We define two filters h1 and h2. These are very simple lowpass (smoothing) filters where all the coefficients are equal in value and are normalized such that their sum is 1. It is generally common practice to use odd-sized filters. This is because there is an ambiguity in determining the "center" of an even-sized filter.

4.1.2 Convolving the filter kernels with an image

We compute the filtered output by convolving the image I_camera with each of the filter kernels using ndimage.filters.convolve. We then visualize the filtered images. We cast the image I_camera as a float to avoid integer arithmetic in the convolution operations.

Your turn:

What effect has each of the filters h1 and h2 had on the image?

Both filters have blurred the image, with h2 having a more pronounced effect (larger blurring) than h1.

4.2 High Pass (Edge Enhancing) Filters

4.2.1 Define the filter kernels

We define two filters h3 and h4. These are very simple highpass (edge enhancing) filters called the Sobel filters.

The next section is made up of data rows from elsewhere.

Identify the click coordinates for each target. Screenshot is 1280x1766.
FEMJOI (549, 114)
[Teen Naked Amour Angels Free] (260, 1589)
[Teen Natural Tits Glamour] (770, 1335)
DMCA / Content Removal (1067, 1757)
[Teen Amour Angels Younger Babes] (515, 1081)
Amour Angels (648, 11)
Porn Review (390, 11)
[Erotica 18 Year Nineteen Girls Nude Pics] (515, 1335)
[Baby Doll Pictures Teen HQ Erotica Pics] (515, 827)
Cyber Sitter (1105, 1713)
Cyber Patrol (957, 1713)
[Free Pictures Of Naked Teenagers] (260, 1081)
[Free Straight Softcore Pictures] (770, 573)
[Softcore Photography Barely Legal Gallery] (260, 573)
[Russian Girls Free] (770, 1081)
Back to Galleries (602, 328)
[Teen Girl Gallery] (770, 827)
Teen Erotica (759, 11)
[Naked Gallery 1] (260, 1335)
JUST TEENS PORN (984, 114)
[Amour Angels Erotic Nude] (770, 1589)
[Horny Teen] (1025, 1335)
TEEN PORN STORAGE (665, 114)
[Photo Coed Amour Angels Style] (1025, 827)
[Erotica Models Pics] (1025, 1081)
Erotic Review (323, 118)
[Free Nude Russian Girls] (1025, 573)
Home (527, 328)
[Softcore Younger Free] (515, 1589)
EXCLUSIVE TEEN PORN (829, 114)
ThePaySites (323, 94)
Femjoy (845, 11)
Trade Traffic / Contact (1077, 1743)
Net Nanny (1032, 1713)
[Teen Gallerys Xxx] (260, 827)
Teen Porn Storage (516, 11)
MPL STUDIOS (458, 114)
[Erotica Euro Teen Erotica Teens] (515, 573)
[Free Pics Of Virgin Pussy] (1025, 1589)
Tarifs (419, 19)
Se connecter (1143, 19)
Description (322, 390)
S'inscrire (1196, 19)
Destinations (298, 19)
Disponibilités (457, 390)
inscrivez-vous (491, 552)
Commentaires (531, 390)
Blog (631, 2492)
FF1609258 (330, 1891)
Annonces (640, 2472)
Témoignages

4.2.2 Convolving the filter kernels with an image

We compute the filtered output by convolving the image I_camera with each of the filter kernels. We again cast the image I_camera as a float to avoid integer arithmetic in the convolution operations.

A note on filtered images that have negative values

It is common that filtered images may end up with intensity values outside of the original range. In this case, the image I_camera was in the range $[0,255]$. If we look at the range of the filtered images, we find that the filtered images now span a much larger range:

The Sobel filters are designed to approximate the first derivative of the image. As such, we might expect that the derivative (think slope) will potentially be positive or negative and could span a different absolute range than the original $[0,255]$. We can get a better sense of the edge enhancement capabilities of h3 and h4 if we look only at the positive values. Looking only at the positive values rather than the absolute value will be more consistent with the activation function we will use in convolutional neural networks. We first clip all negative values in the images to zero and then visualize the filtered output.

When we focus only on the positive values of the filtered output, we see that the majority of the filtered image is now close to a value of 0 (i.e., black), and it is only at the edges of the image objects that we see a response (i.e., lighter values). We see that h3 has enhanced edges oriented in a horizontal direction and h4 has enhanced edges oriented in a vertical direction.